▶ [Brief]:
Please restate the data that follows word for word, with the pictures left out.

[Pixel coordinate grounding data]
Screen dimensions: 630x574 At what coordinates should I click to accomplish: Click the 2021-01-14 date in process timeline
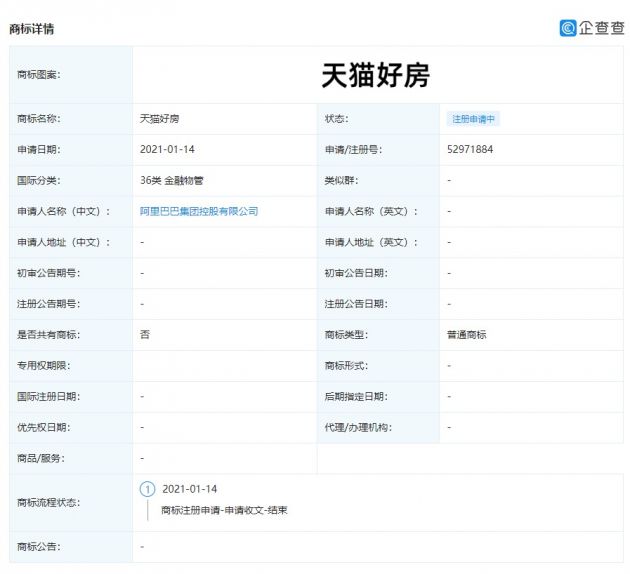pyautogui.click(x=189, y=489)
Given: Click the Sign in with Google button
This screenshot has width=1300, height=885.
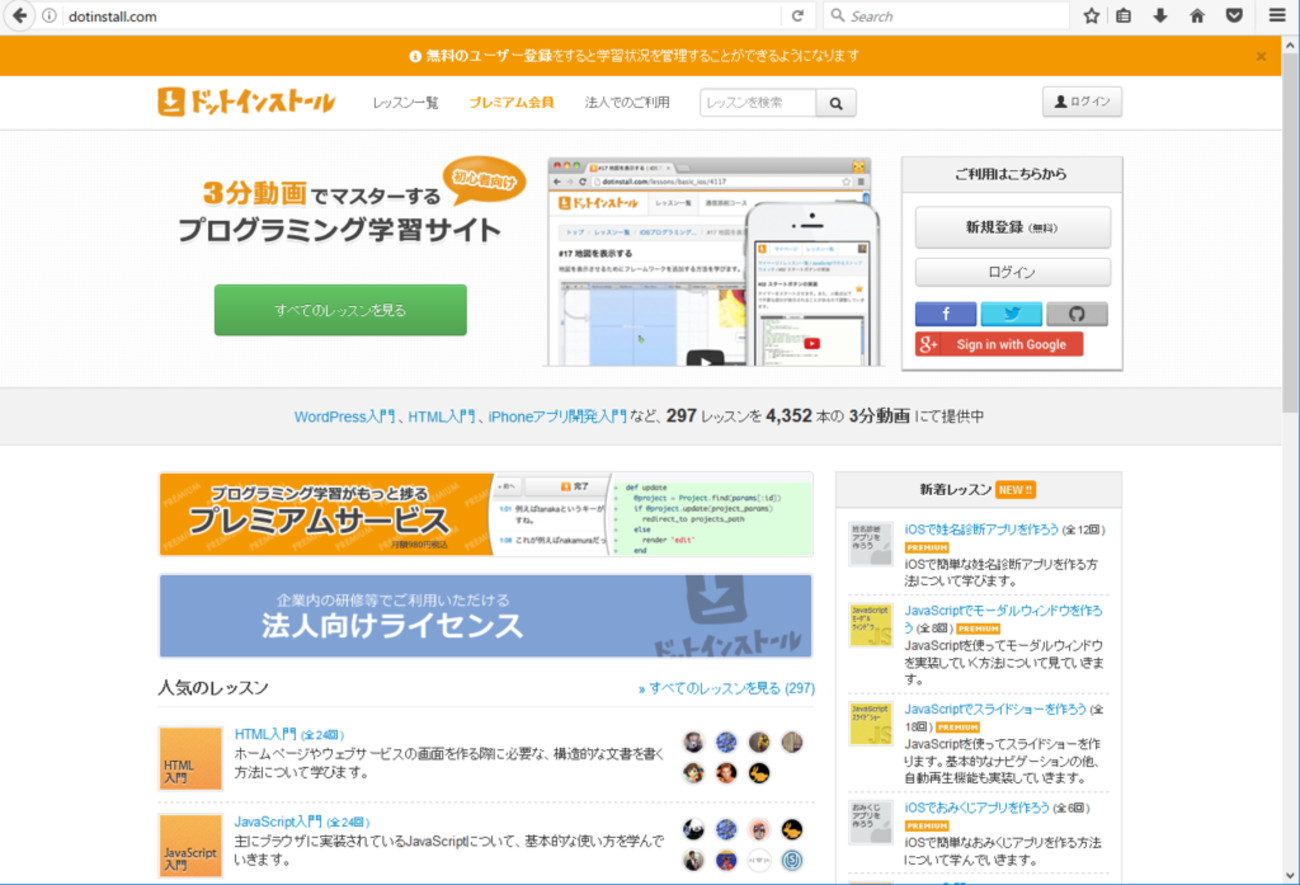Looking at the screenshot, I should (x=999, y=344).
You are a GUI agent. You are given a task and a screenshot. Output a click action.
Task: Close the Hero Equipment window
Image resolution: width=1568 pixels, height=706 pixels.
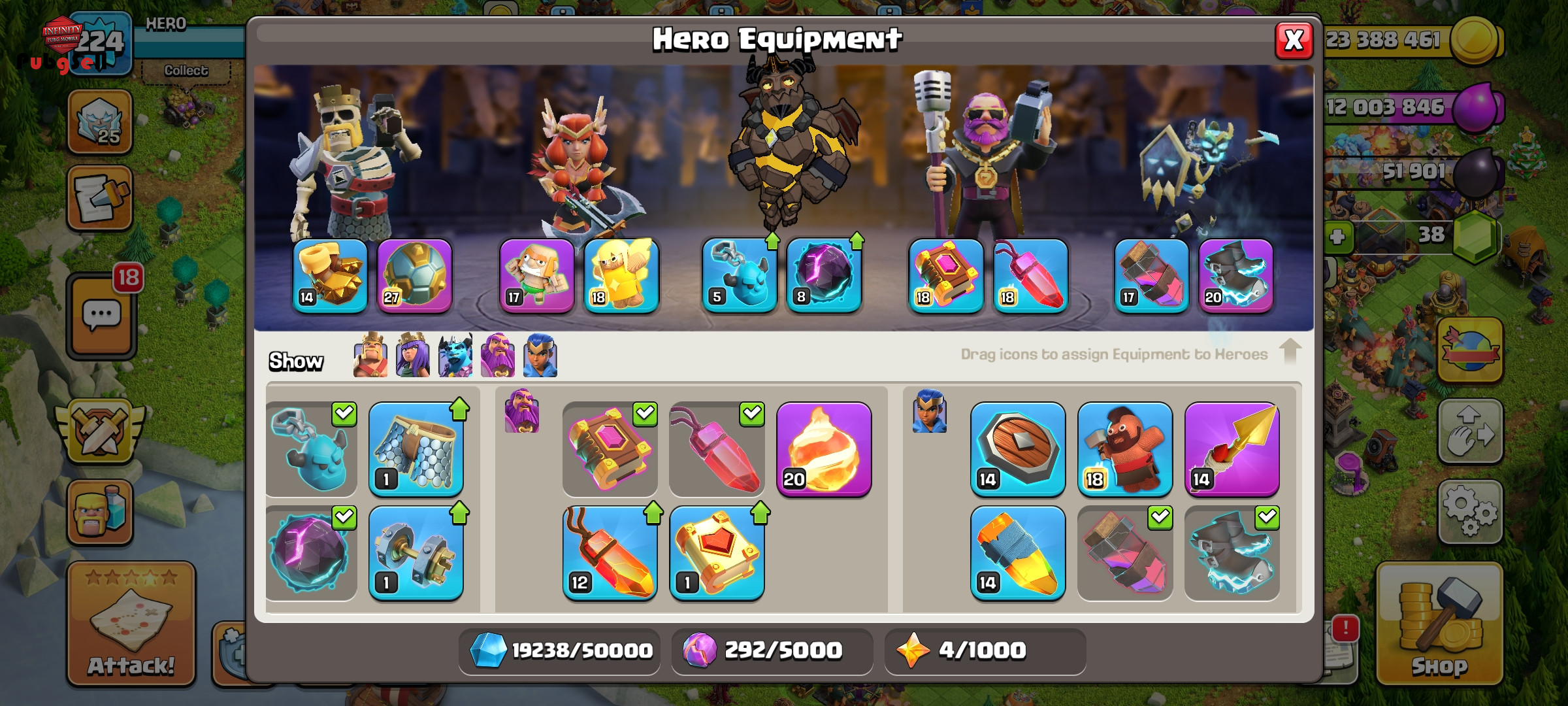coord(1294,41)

▶ [Output for this task]:
Screen dimensions: 630x574 At what coordinates should I click to accomplish: Click the 2021-01-14 date in process timeline
pyautogui.click(x=189, y=489)
Given: Click the Sign in with Google button
This screenshot has width=1300, height=885.
Looking at the screenshot, I should (x=999, y=344).
You are a GUI agent. You are given a task and a screenshot. Output a click action.
Task: Close the Hero Equipment window
Image resolution: width=1568 pixels, height=706 pixels.
coord(1294,41)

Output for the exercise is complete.